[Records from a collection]
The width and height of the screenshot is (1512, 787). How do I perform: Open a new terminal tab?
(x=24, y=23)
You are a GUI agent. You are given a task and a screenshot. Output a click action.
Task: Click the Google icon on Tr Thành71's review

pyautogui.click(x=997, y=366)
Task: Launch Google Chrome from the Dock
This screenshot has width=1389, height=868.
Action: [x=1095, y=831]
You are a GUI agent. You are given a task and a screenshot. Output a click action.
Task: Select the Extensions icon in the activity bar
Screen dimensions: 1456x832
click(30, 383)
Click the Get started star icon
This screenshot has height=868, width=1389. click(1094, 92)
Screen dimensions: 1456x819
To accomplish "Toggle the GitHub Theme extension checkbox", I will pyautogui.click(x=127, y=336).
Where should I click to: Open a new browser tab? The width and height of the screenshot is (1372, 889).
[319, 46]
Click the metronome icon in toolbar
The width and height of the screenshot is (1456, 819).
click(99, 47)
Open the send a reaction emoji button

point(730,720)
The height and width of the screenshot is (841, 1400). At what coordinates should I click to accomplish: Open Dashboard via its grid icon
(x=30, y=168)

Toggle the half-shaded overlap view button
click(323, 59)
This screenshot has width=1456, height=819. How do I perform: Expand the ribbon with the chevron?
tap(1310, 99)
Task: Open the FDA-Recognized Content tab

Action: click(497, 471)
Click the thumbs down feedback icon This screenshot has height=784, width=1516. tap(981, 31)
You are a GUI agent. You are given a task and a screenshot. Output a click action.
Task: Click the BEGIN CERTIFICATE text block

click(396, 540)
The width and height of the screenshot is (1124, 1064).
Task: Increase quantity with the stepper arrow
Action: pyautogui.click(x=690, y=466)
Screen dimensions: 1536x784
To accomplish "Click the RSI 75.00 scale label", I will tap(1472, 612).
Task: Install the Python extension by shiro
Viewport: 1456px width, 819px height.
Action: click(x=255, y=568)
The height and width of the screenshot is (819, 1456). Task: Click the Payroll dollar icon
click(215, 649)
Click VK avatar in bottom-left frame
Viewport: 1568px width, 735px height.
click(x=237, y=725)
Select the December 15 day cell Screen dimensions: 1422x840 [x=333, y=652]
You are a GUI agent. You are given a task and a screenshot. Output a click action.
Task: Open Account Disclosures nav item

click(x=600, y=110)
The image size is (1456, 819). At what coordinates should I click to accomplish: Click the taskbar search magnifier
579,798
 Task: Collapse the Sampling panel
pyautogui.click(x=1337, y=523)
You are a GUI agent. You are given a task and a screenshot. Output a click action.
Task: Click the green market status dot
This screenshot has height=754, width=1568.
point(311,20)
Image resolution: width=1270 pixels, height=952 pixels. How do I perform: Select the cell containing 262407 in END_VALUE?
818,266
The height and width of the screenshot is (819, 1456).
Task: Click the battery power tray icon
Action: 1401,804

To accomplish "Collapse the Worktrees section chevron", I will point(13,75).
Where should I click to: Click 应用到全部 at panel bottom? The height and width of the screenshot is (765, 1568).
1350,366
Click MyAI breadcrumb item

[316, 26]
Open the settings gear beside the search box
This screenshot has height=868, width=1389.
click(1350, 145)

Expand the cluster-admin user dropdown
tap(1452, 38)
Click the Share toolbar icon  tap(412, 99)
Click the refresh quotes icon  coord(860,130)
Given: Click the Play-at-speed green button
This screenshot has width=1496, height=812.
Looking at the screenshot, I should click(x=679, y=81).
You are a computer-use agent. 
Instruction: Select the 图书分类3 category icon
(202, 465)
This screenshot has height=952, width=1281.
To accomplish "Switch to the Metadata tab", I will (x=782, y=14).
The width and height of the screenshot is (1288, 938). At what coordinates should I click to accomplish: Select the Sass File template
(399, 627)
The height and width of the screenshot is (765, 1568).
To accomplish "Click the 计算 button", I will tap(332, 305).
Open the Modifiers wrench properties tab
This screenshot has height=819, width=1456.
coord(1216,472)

* What you will do *
Among the entries above, the line containing "Task: Collapse the Sampling panel", the line containing "You are a computer-use agent.", and all lines between them are to be restated word for word; nothing else belongs in the reply.

* Response box *
 Task: Collapse the Sampling panel
pyautogui.click(x=1337, y=523)
You are a GUI agent. You are given a task and a screenshot. Output a click action.
Task: Click the green market status dot
This screenshot has height=754, width=1568.
point(311,20)
Image resolution: width=1270 pixels, height=952 pixels. How do I perform: Select the cell containing 262407 in END_VALUE?
818,266
The height and width of the screenshot is (819, 1456).
Task: Click the battery power tray icon
Action: 1401,804

To accomplish "Collapse the Worktrees section chevron", I will point(13,75).
Where should I click to: Click 应用到全部 at panel bottom? The height and width of the screenshot is (765, 1568).
1350,366
Click MyAI breadcrumb item

[316, 26]
Open the settings gear beside the search box
This screenshot has height=868, width=1389.
click(1350, 145)

Expand the cluster-admin user dropdown
tap(1452, 38)
Click the Share toolbar icon  tap(412, 99)
Click the refresh quotes icon  coord(860,130)
Given: Click the Play-at-speed green button
This screenshot has width=1496, height=812.
Looking at the screenshot, I should click(x=679, y=81).
You are a computer-use agent. 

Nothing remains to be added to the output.